En la vivienda situada en las coordenadas N07º28´26.89” W076º54´54.35, del corregimiento Santo Domingo de Rio Sucio, se encontró un estatuto de las Autodefensas Gaitanistas de Colombia, dos memorias USB, un proveedor metálico para pistola calibre 9 mm con 29 cartuchos y 3 granadas de fragmentación IM-26. Allí se capturó a Liliana María Guzmán Manco, sus acompañantes emprendieron la fuga y luego de una corta persecución se detuvo a Víctor Córdoba Mosquera y Elkin Mosquera Moya, mientras que Emilio José Córdoba Mosquera fue aprehendido en un lago cercano y se le incautó un fusil AK con su proveedor y 30 cartuchos calibre 5.56; una pistola MP calibre 45 con su proveedor y 10 cartuchos; y un radio de comunicaciones marca Kenwwob KNB.

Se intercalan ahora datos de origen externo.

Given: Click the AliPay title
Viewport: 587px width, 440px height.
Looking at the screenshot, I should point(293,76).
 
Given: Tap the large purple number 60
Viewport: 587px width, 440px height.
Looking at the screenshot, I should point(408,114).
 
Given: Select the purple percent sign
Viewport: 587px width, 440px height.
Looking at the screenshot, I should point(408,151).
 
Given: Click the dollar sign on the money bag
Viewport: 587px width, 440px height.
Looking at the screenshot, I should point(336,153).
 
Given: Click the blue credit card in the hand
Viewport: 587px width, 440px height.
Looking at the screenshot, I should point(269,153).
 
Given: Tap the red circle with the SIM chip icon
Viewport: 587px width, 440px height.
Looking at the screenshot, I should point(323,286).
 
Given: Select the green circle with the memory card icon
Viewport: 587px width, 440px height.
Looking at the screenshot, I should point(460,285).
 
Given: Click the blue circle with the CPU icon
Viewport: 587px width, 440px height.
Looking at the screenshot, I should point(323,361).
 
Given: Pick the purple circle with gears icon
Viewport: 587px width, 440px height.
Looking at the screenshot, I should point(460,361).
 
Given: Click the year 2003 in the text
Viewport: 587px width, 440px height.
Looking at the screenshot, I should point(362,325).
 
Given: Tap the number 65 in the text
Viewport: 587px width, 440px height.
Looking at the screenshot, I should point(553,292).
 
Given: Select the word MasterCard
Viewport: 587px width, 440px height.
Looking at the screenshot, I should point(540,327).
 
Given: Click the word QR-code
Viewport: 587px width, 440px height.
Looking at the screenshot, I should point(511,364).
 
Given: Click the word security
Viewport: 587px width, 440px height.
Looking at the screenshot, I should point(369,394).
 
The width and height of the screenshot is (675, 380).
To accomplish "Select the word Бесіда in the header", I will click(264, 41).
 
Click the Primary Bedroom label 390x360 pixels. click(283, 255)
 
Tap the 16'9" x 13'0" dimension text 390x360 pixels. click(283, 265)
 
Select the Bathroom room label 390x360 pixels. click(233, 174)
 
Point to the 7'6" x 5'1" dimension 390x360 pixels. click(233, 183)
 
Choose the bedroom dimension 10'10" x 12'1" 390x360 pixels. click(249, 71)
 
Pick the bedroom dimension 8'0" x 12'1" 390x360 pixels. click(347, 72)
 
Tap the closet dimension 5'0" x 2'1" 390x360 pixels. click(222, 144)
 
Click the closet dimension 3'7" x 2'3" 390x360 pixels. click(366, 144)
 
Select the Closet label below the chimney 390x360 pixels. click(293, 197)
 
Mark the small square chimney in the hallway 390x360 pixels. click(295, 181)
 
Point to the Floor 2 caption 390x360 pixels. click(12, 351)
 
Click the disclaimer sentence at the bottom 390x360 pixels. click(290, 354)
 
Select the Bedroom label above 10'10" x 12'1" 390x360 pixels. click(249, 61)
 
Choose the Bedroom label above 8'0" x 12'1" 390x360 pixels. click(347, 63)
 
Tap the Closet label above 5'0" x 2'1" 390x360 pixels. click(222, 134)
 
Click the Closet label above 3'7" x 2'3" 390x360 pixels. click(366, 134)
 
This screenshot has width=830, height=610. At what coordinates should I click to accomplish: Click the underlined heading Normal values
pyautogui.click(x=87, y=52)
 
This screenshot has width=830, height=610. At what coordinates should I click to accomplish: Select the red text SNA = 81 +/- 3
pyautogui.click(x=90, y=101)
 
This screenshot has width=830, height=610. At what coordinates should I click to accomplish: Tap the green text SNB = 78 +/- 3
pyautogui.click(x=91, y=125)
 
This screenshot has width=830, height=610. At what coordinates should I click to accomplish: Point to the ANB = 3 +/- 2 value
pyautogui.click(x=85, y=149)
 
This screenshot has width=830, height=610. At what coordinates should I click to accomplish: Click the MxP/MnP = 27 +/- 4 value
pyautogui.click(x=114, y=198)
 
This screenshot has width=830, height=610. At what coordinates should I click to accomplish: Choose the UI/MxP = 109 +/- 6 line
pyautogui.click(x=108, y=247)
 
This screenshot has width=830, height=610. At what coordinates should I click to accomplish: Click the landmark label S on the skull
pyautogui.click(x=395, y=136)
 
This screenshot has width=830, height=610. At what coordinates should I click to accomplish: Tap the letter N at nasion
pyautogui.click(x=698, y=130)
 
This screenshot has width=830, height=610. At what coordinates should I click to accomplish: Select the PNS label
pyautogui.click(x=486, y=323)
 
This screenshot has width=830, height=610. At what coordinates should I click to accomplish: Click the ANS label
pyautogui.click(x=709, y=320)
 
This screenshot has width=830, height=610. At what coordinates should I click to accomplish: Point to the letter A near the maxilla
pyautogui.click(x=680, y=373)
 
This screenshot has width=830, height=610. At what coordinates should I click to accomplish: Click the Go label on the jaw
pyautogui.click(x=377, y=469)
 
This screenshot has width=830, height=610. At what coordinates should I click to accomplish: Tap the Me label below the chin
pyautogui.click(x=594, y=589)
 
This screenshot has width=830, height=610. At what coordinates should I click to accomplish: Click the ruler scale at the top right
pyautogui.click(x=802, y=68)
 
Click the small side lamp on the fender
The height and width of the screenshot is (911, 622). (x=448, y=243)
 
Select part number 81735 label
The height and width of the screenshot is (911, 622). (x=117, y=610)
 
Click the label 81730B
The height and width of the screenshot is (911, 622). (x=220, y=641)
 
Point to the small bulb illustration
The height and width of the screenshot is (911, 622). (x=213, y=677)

En el predio ubicado en las coordenadas N07º34´62” W076º54´46.46”, de la zona urbana de Rio Sucio, se capturó a Francisco Antonio Martínez Mena y se hallaron 3 artefactos explosivos improvisados de forma cilíndrica en tubo pvc, 20 metros de cordón detonante, 2 kilos de ANFO y 4 detonadores no eléctricos; un arnés militar color verde y sus respectivos accesorios; 3 proveedores para fusil Kalashnikov y 254 cartuchos calibre 7.62 x 39 mm; una pistola calibre 5.7 x 28 mm, con un proveedor y 71 cartuchos; varios teléfonos celulares, tarjetas SIMCARD y memorias MICRO SD; un fusil calibre 5.56 x 45, 2 proveedores para fusil Kalashnikov y 59 cartuchos calibre 7.62 x 39 mm; una pistola calibre 5.7 x 28 mm, dos proveedores y 40 cartuchos; una pistola calibre 9 mm, 2 proveedores y 11 cartuchos; 5 cargadores para baterías de radio; varios documentos contables; un radio de comunicaciones portátil; y un costal con 40 paquetes prensados de marihuana, la prueba de laboratorio arrojó un resultado positivo de cannabis, con un peso neto de 20.240 kilogramos.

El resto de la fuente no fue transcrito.